Pixel coordinate grounding data:
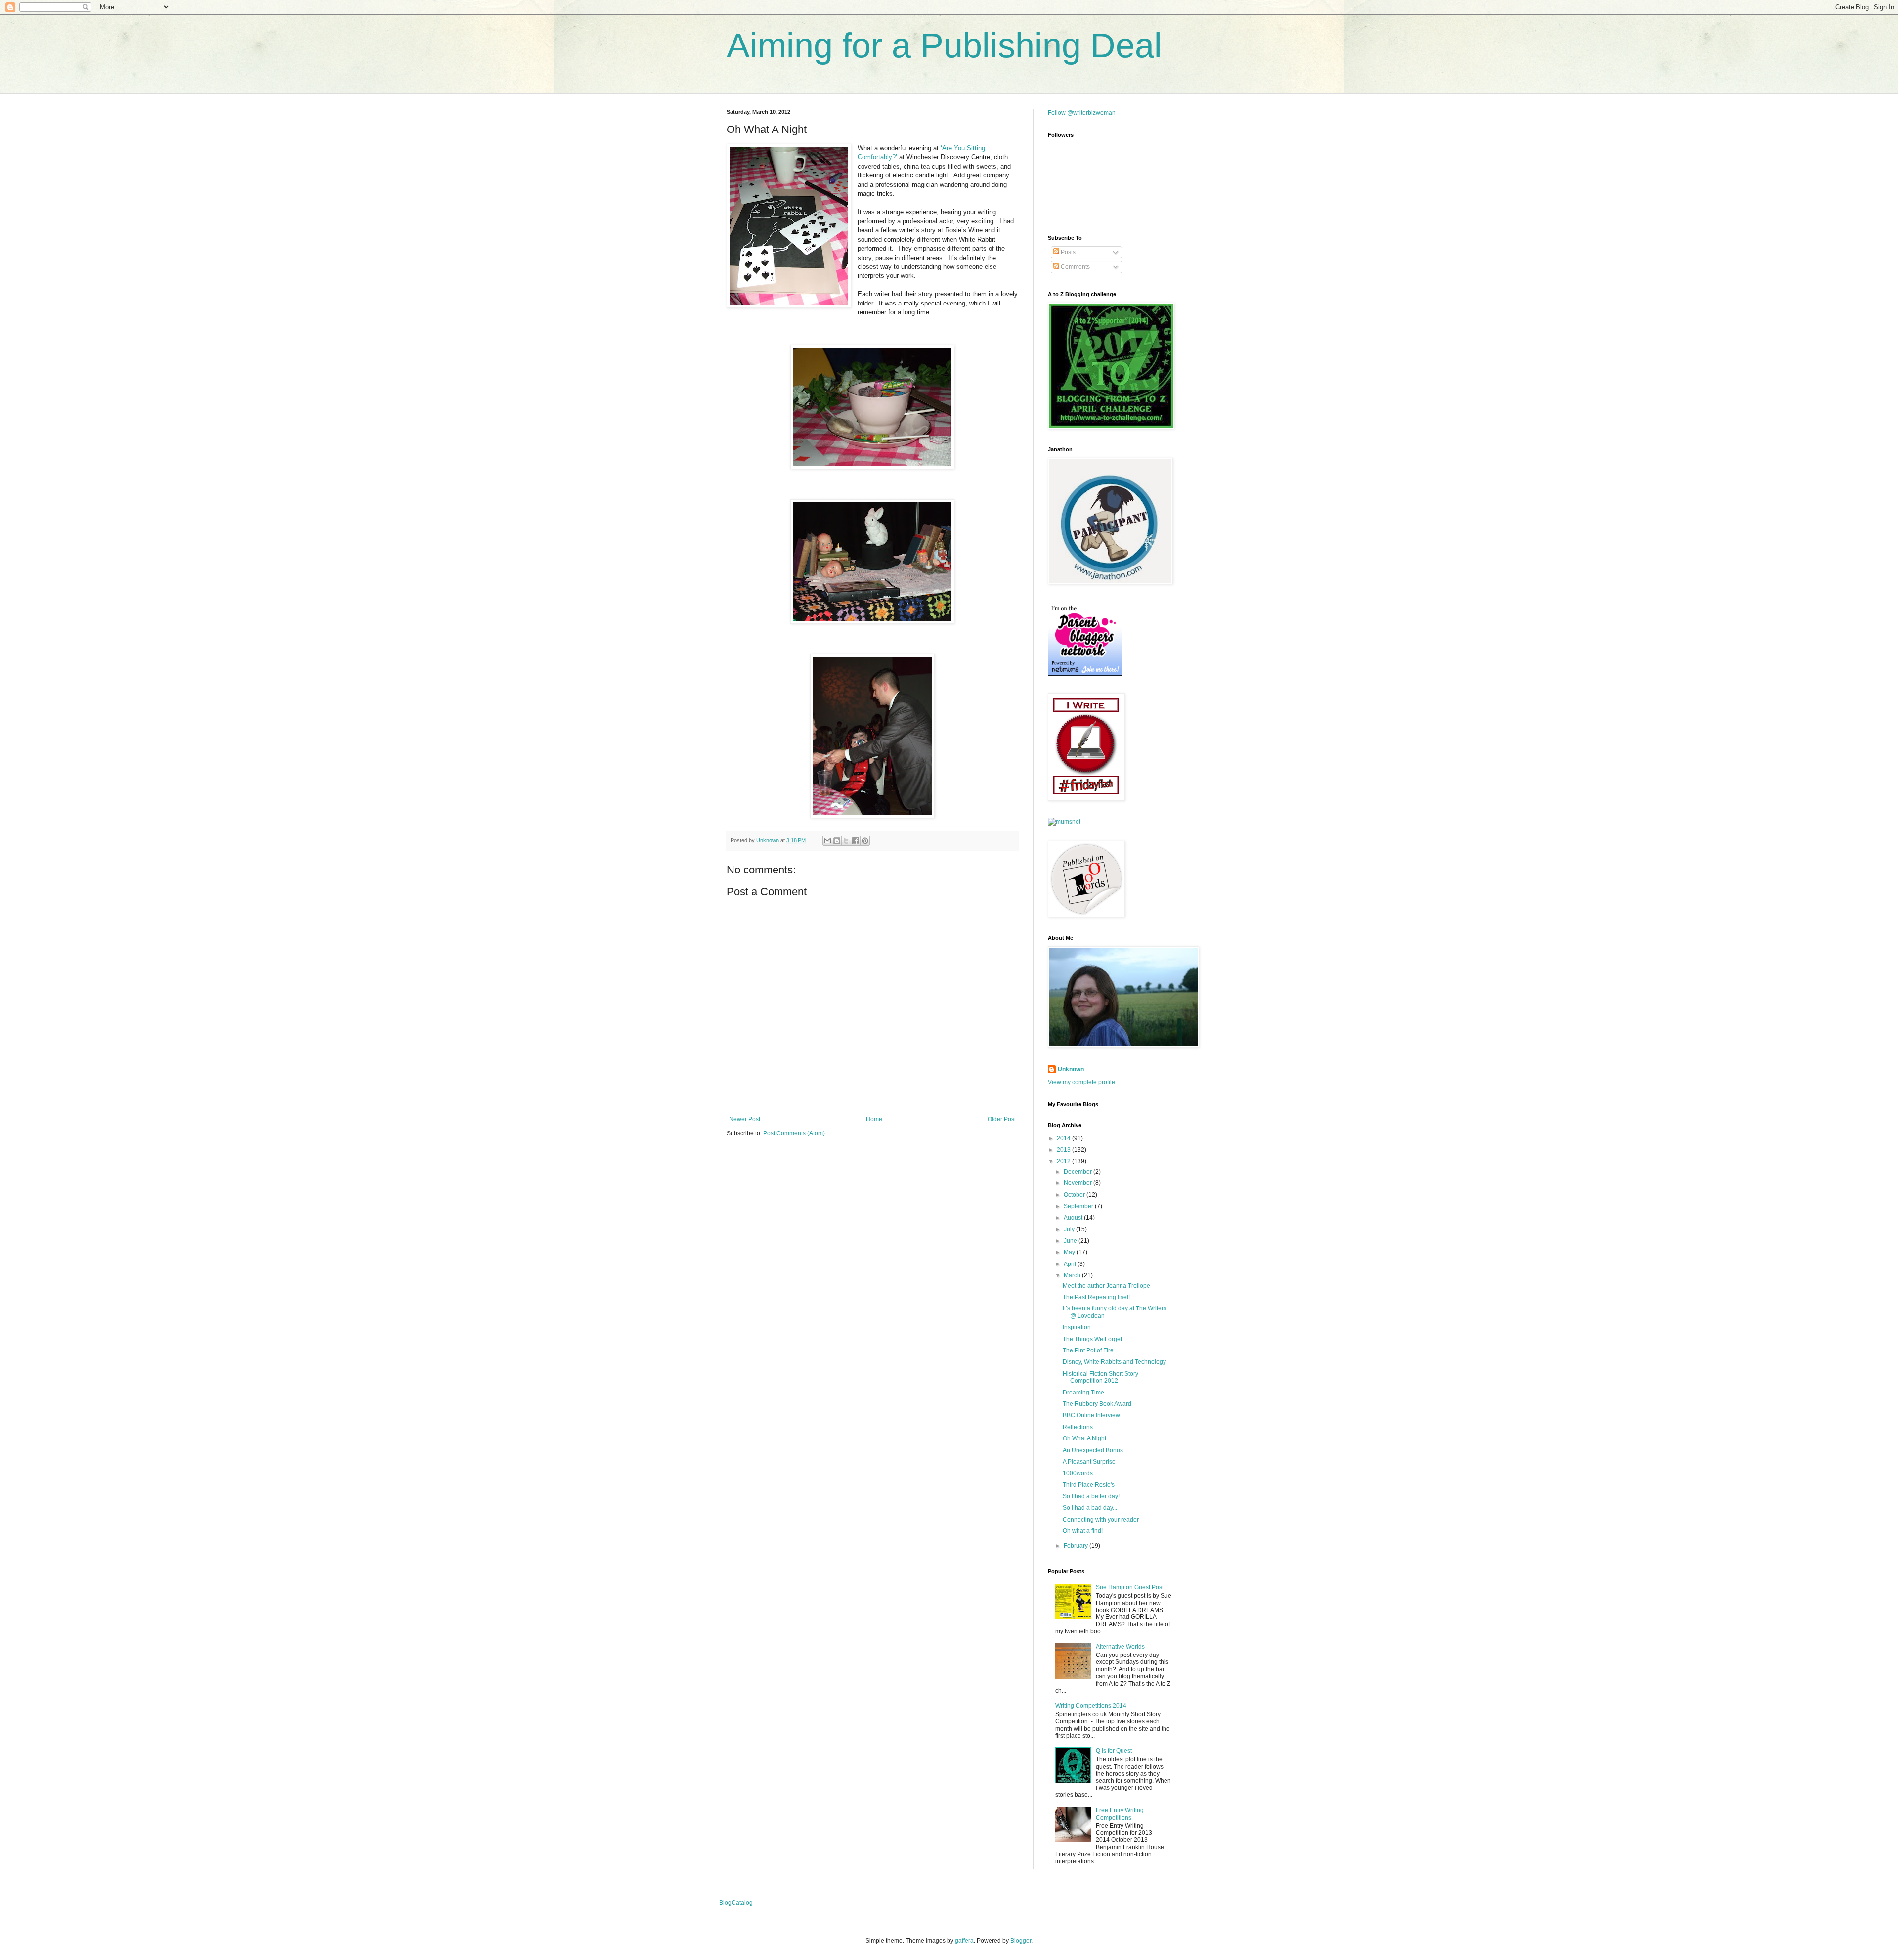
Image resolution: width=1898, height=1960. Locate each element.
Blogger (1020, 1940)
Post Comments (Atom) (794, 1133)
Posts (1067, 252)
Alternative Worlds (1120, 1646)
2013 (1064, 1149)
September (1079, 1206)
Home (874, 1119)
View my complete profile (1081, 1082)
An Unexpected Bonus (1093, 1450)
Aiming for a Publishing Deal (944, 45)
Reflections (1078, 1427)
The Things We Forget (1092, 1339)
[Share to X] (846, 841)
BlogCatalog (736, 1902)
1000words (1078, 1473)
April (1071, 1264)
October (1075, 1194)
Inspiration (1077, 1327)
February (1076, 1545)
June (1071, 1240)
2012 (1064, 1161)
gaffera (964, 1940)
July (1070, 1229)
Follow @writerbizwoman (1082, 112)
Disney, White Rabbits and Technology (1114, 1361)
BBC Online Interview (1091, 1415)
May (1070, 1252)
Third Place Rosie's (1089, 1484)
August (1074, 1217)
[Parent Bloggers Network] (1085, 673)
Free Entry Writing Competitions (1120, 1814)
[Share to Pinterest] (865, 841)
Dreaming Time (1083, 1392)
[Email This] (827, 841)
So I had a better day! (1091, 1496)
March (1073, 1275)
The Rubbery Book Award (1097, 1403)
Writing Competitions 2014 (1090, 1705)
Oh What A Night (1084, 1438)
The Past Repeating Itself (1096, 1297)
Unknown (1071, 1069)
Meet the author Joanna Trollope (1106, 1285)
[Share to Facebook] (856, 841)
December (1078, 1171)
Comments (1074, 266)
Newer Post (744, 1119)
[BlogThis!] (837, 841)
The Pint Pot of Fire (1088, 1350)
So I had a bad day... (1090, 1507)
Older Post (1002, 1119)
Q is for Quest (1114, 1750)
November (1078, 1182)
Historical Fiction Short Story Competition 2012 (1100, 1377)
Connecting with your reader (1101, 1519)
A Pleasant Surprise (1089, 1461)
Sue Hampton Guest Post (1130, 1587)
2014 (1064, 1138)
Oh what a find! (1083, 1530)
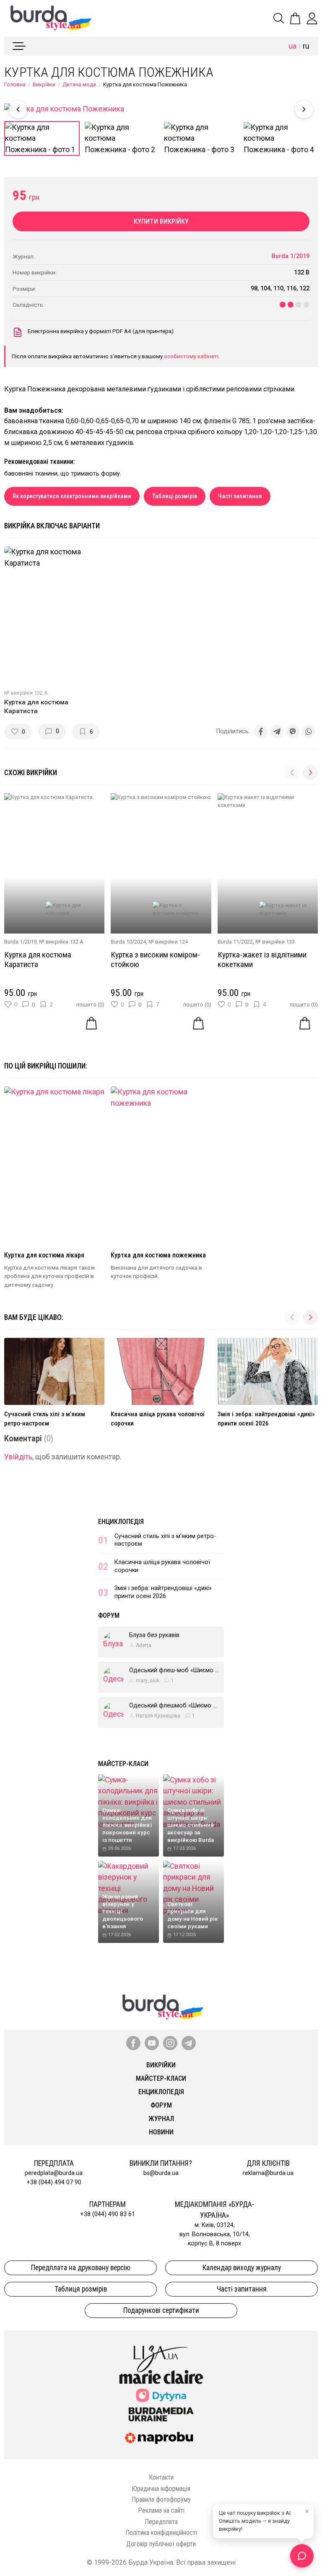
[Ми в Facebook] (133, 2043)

→ **Exercise directions**
From the line containing "June (1071, 1240)" through the end of the entries, quote each line exactly and nothing else, excluding all pictures.

→ **Exercise response**
June (1071, 1240)
2012 (1064, 1161)
gaffera (964, 1940)
July (1070, 1229)
Follow @writerbizwoman (1082, 112)
Disney, White Rabbits and Technology (1114, 1361)
BBC Online Interview (1091, 1415)
May (1070, 1252)
Third Place Rosie's (1089, 1484)
August (1074, 1217)
[Parent Bloggers Network] (1085, 673)
Free Entry Writing Competitions (1120, 1814)
[Share to Pinterest] (865, 841)
Dreaming Time (1083, 1392)
[Email This] (827, 841)
So I had a better day! (1091, 1496)
March (1073, 1275)
The Rubbery Book Award (1097, 1403)
Writing Competitions 2014 (1090, 1705)
Oh What A Night (1084, 1438)
The Past Repeating Itself (1096, 1297)
Unknown (1071, 1069)
Meet the author Joanna Trollope (1106, 1285)
[Share to Facebook] (856, 841)
December (1078, 1171)
Comments (1074, 266)
Newer Post (744, 1119)
[BlogThis!] (837, 841)
The Pint Pot of Fire (1088, 1350)
So I had a bad day... (1090, 1507)
Older Post (1002, 1119)
Q is for Quest (1114, 1750)
November (1078, 1182)
Historical Fiction Short Story Competition 2012 (1100, 1377)
Connecting with your reader (1101, 1519)
A Pleasant Surprise (1089, 1461)
Sue Hampton Guest Post (1130, 1587)
2014 (1064, 1138)
Oh what a find! (1083, 1530)
[Ми в Facebook] (133, 2043)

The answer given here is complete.